**Exercise description:**
Your response should consist of the records below, repeated exactly.

**Data for review:**
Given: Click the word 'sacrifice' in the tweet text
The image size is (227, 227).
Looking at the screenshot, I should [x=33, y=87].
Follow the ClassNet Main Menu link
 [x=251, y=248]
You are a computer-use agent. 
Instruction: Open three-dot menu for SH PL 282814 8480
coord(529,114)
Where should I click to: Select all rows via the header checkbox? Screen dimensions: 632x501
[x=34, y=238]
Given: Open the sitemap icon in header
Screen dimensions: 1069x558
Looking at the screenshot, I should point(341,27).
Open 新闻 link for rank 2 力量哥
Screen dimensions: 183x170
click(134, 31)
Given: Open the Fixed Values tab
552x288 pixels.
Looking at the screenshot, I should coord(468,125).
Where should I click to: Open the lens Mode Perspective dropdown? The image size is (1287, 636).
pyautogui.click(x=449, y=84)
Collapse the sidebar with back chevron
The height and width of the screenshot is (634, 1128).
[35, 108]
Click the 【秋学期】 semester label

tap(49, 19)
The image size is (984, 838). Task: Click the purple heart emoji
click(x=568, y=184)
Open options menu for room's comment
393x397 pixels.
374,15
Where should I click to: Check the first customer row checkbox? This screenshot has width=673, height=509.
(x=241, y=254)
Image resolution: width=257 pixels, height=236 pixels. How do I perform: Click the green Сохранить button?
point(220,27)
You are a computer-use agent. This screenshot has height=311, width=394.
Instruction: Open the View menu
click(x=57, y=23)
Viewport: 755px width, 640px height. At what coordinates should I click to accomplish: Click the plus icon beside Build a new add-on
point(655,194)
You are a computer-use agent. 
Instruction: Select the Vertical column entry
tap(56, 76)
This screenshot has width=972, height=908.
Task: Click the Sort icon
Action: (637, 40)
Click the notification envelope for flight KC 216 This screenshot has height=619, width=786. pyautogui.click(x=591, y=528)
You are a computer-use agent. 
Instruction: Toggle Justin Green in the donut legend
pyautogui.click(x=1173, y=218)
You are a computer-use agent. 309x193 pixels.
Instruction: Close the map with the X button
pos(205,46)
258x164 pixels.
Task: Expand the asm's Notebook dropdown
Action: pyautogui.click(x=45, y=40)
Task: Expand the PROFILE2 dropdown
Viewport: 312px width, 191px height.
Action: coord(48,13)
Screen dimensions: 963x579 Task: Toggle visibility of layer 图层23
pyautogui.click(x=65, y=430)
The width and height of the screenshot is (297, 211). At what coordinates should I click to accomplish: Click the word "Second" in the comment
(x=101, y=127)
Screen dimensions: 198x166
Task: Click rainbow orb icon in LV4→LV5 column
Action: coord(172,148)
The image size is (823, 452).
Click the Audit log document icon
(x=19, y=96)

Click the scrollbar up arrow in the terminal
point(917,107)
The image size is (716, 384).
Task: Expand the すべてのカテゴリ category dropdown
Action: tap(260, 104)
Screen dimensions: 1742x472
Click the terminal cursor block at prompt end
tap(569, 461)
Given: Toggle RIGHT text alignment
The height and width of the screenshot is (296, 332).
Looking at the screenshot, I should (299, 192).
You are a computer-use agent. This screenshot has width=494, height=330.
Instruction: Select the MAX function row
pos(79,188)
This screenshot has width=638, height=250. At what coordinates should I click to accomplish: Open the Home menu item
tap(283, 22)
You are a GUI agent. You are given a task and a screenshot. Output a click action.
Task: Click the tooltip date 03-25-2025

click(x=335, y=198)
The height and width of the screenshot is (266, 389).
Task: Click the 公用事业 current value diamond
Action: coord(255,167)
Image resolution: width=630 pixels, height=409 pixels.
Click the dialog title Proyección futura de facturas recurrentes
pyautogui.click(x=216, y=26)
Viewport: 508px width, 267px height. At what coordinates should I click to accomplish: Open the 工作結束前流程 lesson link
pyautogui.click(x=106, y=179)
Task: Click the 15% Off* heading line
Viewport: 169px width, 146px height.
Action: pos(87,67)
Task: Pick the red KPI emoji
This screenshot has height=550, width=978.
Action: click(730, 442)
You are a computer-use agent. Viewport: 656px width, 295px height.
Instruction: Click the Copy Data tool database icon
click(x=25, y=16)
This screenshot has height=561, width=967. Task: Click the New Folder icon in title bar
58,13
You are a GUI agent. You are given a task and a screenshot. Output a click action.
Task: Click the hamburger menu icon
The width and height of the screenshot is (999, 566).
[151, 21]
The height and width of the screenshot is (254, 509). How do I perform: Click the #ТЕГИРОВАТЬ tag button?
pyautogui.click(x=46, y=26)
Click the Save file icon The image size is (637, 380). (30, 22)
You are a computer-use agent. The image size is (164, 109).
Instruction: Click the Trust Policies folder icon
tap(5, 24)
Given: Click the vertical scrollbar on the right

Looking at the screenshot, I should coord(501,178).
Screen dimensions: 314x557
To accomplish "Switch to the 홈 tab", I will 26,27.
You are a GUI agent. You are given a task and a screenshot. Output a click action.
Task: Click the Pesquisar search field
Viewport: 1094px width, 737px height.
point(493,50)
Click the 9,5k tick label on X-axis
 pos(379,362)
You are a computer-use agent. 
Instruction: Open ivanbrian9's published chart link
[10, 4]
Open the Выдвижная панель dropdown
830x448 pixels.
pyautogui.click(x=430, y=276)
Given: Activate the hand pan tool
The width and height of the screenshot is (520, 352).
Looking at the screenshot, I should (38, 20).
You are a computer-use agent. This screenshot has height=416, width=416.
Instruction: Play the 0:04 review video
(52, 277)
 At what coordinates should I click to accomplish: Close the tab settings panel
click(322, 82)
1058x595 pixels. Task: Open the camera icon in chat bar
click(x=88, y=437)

**Response to this exercise:**
Given: Click the word 'sacrifice' in the tweet text
The image size is (227, 227).
Looking at the screenshot, I should [x=33, y=87].
Follow the ClassNet Main Menu link
 [x=251, y=248]
You are a computer-use agent. 
Instruction: Open three-dot menu for SH PL 282814 8480
coord(529,114)
Where should I click to: Select all rows via the header checkbox? Screen dimensions: 632x501
[x=34, y=238]
Given: Open the sitemap icon in header
Screen dimensions: 1069x558
Looking at the screenshot, I should point(341,27).
Open 新闻 link for rank 2 力量哥
Screen dimensions: 183x170
click(134, 31)
Given: Open the Fixed Values tab
552x288 pixels.
Looking at the screenshot, I should coord(468,125).
Where should I click to: Open the lens Mode Perspective dropdown? The image size is (1287, 636).
pyautogui.click(x=449, y=84)
Collapse the sidebar with back chevron
The height and width of the screenshot is (634, 1128).
[35, 108]
Click the 【秋学期】 semester label

tap(49, 19)
The image size is (984, 838). Task: Click the purple heart emoji
click(x=568, y=184)
Open options menu for room's comment
393x397 pixels.
374,15
Where should I click to: Check the first customer row checkbox? This screenshot has width=673, height=509.
(x=241, y=254)
Image resolution: width=257 pixels, height=236 pixels. How do I perform: Click the green Сохранить button?
point(220,27)
You are a computer-use agent. This screenshot has height=311, width=394.
Instruction: Open the View menu
click(x=57, y=23)
Viewport: 755px width, 640px height. At what coordinates should I click to accomplish: Click the plus icon beside Build a new add-on
point(655,194)
You are a computer-use agent. 
Instruction: Select the Vertical column entry
tap(56, 76)
This screenshot has width=972, height=908.
Task: Click the Sort icon
Action: (637, 40)
Click the notification envelope for flight KC 216 This screenshot has height=619, width=786. pyautogui.click(x=591, y=528)
You are a computer-use agent. 
Instruction: Toggle Justin Green in the donut legend
pyautogui.click(x=1173, y=218)
You are a computer-use agent. 309x193 pixels.
Instruction: Close the map with the X button
pos(205,46)
258x164 pixels.
Task: Expand the asm's Notebook dropdown
Action: pyautogui.click(x=45, y=40)
Task: Expand the PROFILE2 dropdown
Viewport: 312px width, 191px height.
Action: coord(48,13)
Screen dimensions: 963x579 Task: Toggle visibility of layer 图层23
pyautogui.click(x=65, y=430)
The width and height of the screenshot is (297, 211). At what coordinates should I click to accomplish: Click the word "Second" in the comment
(x=101, y=127)
Screen dimensions: 198x166
Task: Click rainbow orb icon in LV4→LV5 column
Action: coord(172,148)
The image size is (823, 452).
Click the Audit log document icon
(x=19, y=96)

Click the scrollbar up arrow in the terminal
point(917,107)
The image size is (716, 384).
Task: Expand the すべてのカテゴリ category dropdown
Action: tap(260, 104)
Screen dimensions: 1742x472
Click the terminal cursor block at prompt end
tap(569, 461)
Given: Toggle RIGHT text alignment
The height and width of the screenshot is (296, 332).
Looking at the screenshot, I should (299, 192).
You are a computer-use agent. This screenshot has width=494, height=330.
Instruction: Select the MAX function row
pos(79,188)
This screenshot has width=638, height=250. At what coordinates should I click to accomplish: Open the Home menu item
tap(283, 22)
You are a GUI agent. You are given a task and a screenshot. Output a click action.
Task: Click the tooltip date 03-25-2025

click(x=335, y=198)
The height and width of the screenshot is (266, 389).
Task: Click the 公用事业 current value diamond
Action: coord(255,167)
Image resolution: width=630 pixels, height=409 pixels.
Click the dialog title Proyección futura de facturas recurrentes
pyautogui.click(x=216, y=26)
Viewport: 508px width, 267px height. At what coordinates should I click to accomplish: Open the 工作結束前流程 lesson link
pyautogui.click(x=106, y=179)
Task: Click the 15% Off* heading line
Viewport: 169px width, 146px height.
Action: pos(87,67)
Task: Pick the red KPI emoji
This screenshot has height=550, width=978.
Action: click(730, 442)
You are a computer-use agent. Viewport: 656px width, 295px height.
Instruction: Click the Copy Data tool database icon
click(x=25, y=16)
This screenshot has height=561, width=967. Task: Click the New Folder icon in title bar
58,13
You are a GUI agent. You are given a task and a screenshot. Output a click action.
Task: Click the hamburger menu icon
The width and height of the screenshot is (999, 566).
[151, 21]
The height and width of the screenshot is (254, 509). How do I perform: Click the #ТЕГИРОВАТЬ tag button?
pyautogui.click(x=46, y=26)
Click the Save file icon The image size is (637, 380). (30, 22)
You are a computer-use agent. The image size is (164, 109).
Instruction: Click the Trust Policies folder icon
tap(5, 24)
Given: Click the vertical scrollbar on the right

Looking at the screenshot, I should coord(501,178).
Screen dimensions: 314x557
To accomplish "Switch to the 홈 tab", I will 26,27.
You are a GUI agent. You are given a task and a screenshot. Output a click action.
Task: Click the Pesquisar search field
Viewport: 1094px width, 737px height.
point(493,50)
Click the 9,5k tick label on X-axis
 pos(379,362)
You are a computer-use agent. 
Instruction: Open ivanbrian9's published chart link
[10, 4]
Open the Выдвижная панель dropdown
830x448 pixels.
pyautogui.click(x=430, y=276)
Given: Activate the hand pan tool
The width and height of the screenshot is (520, 352).
Looking at the screenshot, I should (38, 20).
You are a computer-use agent. This screenshot has height=416, width=416.
Instruction: Play the 0:04 review video
(52, 277)
 At what coordinates should I click to accomplish: Close the tab settings panel
click(322, 82)
1058x595 pixels. Task: Open the camera icon in chat bar
click(x=88, y=437)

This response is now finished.